Like Mr Piketty, he begins with piles of data assembled over years of research. He sets the trends of different individual countries in a global context. Over the past 30 years the incomes of workers in the middle of the global income distribution—factory workers in China, say—have soared, as has pay for the richest 1% (see chart). At the same time, incomes of the working class in advanced economies have stagnated. This dynamic helped create a global middle class. It also caused global economic inequality to plateau, and perhaps even decline, for the first time since industrialisation began. …
Mr Milanovic suggests that both [Kuznets and Piketty] are mistaken. Across history, he reckons, inequality has tended to flow in cycles: Kuznets waves.
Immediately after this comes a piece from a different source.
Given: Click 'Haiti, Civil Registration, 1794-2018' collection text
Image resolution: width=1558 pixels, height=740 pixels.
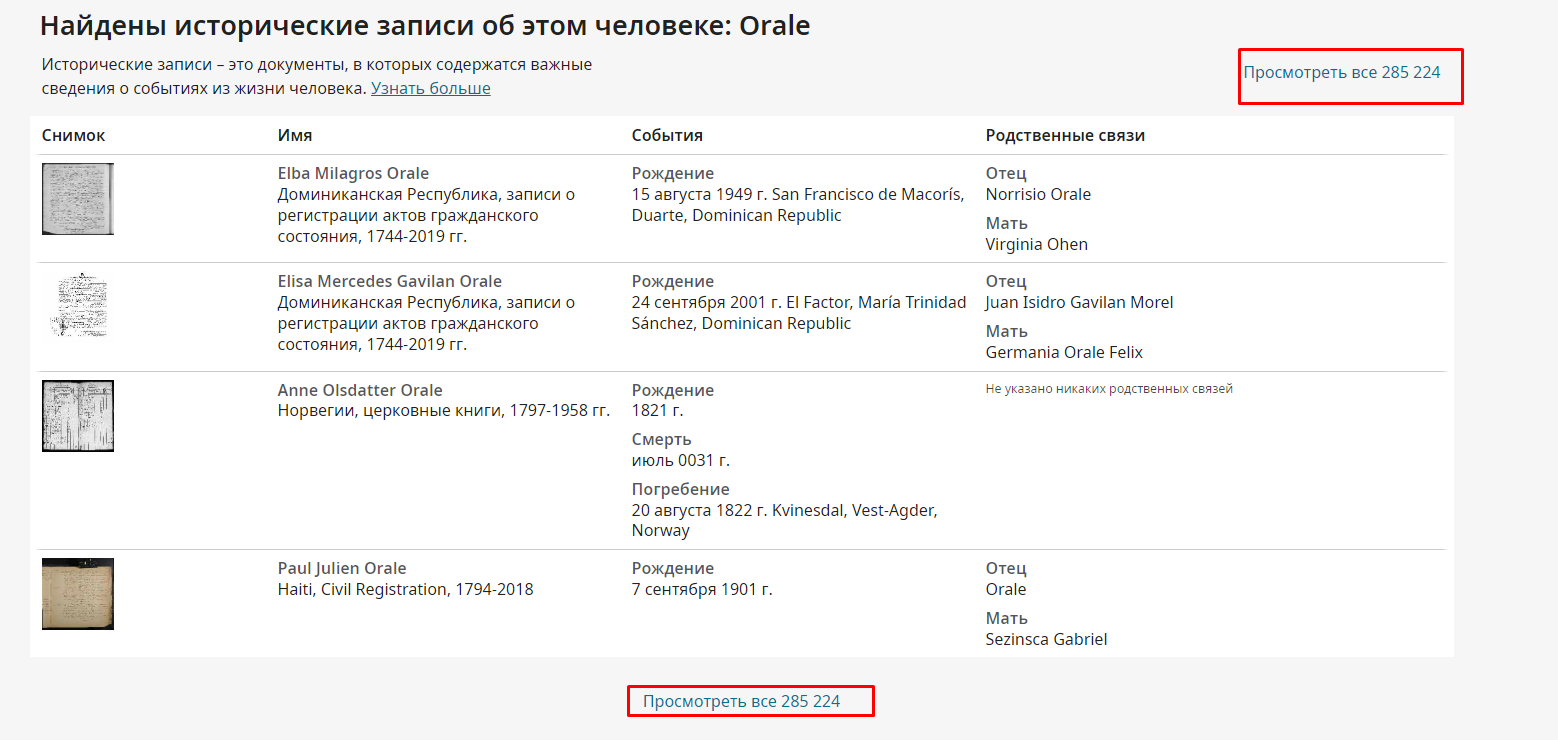Looking at the screenshot, I should pos(405,590).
In the FT, Martin Wolf argues that a significant part of the (British) welfare state is about insurance rather than redistribution:
Evidence for this comes from another IFS study … This examined the effects of the tax and benefit systems on people born between 1945 and 1954 …
First, income is far less unequal over lifetimes than in any given year. This is because a big proportion of inequality is temporary … Second, largely as a result, more than half of the redistribution achieved by taxes and benefits is over lifetimes rather than among different people. Third, in the course of adult life, only 7 per cent of individuals receive more in benefits than they pay in taxes, even though 36 per cent of people receive more in benefits than they pay in taxes in any given year. Finally, in-work benefits are just as good as out-of-work benefits at helping people who remain poor throughout their lives but they do less damage to incentives to work. Higher rates of income tax, meanwhile, target the “lifetime rich” relatively well because mobility at the top is relatively modest.
Marcel Fratzscher also wrote a book on the topic, focusing on Germany. He argues that the “Verteilungskampf” (redistributive struggle) intensifies and that equality of opportunity is being lost. In the FAZ, Jan Hauser summarizes a critique of the book by another Berlin based professor, Klaus Schroeder, who argues that the text is very short on substance.